Bureau of Government Research & Services Rhode Island College

In the 1970s, a consultant projected that the population in Rhode Island’s capital city would continue its relentless decline.

Several city schools were closed and sold off as a result. A few years later, there began one of the greatest migrations in the state’s history, as immigrants from the Dominican Republic, Puerto Rico, Guatemala, Colombia and other Latin American nations arrived in Providence, Central Falls and other cities in ever-greater numbers.

Today, Rhode Island’s Hispanic population exceeds 122,000. In Providence, 33% of the entire population speaks Spanish at home, more than in New York City, Denver, Tampa or San Diego. In Federal Hill and Silver Lake, formerly sacred ground for Italians, the percentage of Hispanics in neighborhood schools ranges from 62 to 83%. The elementary school in Olneyville, once Greek and Polish, is now 75% Hispanic. The West End, where a neighborhood Catholic Church used to conduct services in French, is now the largest Hispanic neighborhood in the city; remarkably, the Lima elementary school on Daboll Street is 90% Hispanic.

The Hispanic migration has had profound effects on Providence. In vast areas of the city, English has become a minority language. The overall city population, which was indeed headed to its lowest level in a century, reversed direction in the 1980s, thanks to the Hispanics, and now exceeds 170,000. With so many new immigrants in the city population, Providence had a poverty rate in 2000 of 29%, one of the highest rates of any major city in the country.
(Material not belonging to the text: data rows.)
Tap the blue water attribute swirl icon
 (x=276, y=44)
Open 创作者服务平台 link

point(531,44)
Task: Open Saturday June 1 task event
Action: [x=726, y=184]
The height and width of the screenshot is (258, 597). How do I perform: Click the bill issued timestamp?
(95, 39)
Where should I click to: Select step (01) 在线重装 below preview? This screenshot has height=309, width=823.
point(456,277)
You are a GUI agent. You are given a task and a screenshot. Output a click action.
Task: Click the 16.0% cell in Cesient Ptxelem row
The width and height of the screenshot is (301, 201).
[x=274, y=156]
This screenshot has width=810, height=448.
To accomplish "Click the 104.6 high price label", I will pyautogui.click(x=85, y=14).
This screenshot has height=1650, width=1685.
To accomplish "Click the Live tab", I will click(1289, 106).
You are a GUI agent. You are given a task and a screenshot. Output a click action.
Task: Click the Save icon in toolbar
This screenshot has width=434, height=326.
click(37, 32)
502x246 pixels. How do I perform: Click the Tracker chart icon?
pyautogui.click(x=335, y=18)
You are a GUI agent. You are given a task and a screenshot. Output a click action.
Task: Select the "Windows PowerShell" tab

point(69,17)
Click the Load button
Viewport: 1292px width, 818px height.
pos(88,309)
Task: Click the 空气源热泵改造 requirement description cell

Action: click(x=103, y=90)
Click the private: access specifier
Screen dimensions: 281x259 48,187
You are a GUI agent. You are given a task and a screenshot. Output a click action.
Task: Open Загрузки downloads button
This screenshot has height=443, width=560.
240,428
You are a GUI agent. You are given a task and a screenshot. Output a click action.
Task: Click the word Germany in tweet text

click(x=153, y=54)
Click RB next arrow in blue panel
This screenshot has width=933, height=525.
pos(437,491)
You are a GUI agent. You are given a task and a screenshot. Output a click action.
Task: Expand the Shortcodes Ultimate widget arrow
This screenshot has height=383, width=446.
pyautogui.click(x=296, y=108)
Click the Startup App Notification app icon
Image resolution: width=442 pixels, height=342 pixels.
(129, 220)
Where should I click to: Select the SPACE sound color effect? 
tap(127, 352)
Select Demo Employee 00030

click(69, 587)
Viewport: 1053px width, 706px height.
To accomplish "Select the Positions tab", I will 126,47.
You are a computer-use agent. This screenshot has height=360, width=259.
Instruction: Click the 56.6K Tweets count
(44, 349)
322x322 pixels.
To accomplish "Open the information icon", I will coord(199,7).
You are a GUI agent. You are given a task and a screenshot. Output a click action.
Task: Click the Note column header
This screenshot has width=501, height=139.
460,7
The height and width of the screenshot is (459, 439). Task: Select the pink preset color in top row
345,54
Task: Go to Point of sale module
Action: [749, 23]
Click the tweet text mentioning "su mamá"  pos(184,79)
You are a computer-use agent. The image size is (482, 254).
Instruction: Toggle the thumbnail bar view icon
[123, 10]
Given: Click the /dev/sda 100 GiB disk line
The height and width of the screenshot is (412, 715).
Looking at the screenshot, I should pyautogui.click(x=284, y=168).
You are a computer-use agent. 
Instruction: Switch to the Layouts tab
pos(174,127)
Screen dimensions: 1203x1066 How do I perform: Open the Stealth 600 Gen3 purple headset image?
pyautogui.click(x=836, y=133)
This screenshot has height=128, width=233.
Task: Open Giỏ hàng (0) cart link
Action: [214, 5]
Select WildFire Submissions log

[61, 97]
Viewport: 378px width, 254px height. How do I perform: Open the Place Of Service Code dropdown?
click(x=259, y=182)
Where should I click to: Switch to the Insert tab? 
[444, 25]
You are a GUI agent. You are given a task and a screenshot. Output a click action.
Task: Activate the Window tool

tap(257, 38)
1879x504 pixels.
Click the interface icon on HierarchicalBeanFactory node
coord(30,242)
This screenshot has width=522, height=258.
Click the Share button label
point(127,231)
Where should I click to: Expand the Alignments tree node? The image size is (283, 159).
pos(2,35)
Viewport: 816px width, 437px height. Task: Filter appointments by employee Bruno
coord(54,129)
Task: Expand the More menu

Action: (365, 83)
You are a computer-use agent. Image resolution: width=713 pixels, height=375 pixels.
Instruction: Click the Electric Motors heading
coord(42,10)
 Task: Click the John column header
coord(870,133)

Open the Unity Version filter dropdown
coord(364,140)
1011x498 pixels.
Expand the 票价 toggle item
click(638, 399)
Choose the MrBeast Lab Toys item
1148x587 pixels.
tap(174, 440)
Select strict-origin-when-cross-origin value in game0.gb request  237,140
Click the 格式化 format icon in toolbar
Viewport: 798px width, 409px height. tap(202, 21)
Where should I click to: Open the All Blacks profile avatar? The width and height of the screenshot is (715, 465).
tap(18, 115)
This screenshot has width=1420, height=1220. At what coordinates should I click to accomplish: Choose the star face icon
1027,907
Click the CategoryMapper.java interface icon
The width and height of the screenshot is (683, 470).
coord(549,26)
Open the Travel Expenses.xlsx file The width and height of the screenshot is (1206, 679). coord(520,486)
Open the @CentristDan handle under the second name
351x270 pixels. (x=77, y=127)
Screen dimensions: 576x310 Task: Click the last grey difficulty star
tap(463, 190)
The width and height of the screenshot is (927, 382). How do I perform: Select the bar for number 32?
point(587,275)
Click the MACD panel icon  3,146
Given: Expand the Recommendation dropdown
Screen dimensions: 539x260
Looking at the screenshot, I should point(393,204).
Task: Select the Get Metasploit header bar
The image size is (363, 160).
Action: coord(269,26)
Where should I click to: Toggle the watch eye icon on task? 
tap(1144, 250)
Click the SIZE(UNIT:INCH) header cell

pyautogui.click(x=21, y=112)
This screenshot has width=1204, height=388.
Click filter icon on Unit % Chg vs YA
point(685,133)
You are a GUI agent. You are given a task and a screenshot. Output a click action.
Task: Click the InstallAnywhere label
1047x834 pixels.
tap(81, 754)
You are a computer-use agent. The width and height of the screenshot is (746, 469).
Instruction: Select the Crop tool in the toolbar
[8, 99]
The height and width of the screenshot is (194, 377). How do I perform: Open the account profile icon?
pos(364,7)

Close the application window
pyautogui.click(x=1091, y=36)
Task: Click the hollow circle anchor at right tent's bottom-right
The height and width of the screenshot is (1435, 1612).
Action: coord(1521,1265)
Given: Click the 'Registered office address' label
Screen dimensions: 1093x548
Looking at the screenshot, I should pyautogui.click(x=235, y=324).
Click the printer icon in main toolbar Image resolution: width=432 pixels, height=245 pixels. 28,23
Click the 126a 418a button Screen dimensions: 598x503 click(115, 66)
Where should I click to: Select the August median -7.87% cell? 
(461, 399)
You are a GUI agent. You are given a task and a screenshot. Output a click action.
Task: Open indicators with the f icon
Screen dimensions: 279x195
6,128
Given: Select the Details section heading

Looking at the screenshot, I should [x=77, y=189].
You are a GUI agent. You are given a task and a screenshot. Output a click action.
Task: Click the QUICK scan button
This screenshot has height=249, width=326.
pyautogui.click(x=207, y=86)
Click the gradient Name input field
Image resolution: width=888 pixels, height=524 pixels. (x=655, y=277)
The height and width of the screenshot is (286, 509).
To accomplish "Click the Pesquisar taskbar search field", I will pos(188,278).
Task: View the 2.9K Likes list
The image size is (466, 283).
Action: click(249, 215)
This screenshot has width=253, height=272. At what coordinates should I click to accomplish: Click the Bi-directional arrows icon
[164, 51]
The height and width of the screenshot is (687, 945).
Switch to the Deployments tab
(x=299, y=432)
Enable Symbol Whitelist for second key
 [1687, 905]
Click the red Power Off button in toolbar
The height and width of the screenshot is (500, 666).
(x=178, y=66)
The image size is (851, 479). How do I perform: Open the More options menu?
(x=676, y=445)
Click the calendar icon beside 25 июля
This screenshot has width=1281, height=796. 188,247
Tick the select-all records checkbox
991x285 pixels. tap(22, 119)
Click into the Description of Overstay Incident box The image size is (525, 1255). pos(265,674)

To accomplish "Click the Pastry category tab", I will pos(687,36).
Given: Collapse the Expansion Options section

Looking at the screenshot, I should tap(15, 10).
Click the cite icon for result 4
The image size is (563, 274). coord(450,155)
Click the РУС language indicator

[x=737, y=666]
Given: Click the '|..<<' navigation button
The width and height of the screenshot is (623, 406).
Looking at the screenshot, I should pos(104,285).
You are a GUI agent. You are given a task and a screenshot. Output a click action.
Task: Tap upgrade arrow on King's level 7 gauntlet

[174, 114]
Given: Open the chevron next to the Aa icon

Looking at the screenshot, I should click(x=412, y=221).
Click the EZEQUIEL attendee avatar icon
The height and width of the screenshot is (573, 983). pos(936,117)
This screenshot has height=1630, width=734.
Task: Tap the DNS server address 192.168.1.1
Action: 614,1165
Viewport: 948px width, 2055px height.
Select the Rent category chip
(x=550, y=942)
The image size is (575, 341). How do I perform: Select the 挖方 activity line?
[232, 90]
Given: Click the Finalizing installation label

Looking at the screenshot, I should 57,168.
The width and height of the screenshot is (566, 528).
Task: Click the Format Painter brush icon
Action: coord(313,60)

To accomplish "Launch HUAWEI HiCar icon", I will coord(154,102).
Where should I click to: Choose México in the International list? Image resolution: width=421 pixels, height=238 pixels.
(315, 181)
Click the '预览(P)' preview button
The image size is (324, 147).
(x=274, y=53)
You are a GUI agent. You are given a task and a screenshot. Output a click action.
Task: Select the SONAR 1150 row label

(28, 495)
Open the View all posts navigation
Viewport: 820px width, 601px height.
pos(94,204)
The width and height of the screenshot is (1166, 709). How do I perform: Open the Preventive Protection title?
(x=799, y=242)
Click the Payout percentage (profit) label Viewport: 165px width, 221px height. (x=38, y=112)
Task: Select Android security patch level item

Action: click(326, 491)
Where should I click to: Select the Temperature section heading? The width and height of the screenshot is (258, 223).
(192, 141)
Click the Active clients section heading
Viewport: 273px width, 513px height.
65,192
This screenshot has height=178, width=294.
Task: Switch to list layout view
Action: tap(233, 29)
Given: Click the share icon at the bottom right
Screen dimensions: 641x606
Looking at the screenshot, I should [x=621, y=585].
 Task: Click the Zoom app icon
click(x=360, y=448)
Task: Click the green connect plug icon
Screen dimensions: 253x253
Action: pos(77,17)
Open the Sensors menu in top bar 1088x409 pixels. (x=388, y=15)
The Hispanic share of the city population, estimated at 36% in 2007, is just a few points below the percentage for non Hispanic whites. The African-American population, which had looked forward to assuming political leadership in the city, is now less than half the size of the Hispanic population; like the Irish and Italians of past eras, the two groups watch each other warily and do not easily work together. Meanwhile, the gentrification movement of young, college-educated whites in neighborhoods off the East Side has been swamped by the far-larger influx of poor Hispanic immigrants. Property values have also been affected. Hispanics over the last decade bought multi-family houses by the hundreds in poor neighborhoods, helping to raise property values, only to lose many of the homes to a flood of foreclosures. (Hispanics are now buying foreclosed houses at bargain prices.) Hispanics have also been highly entrepreneurial, transforming Broad Street and other main arteries into Hispanic shopping centers.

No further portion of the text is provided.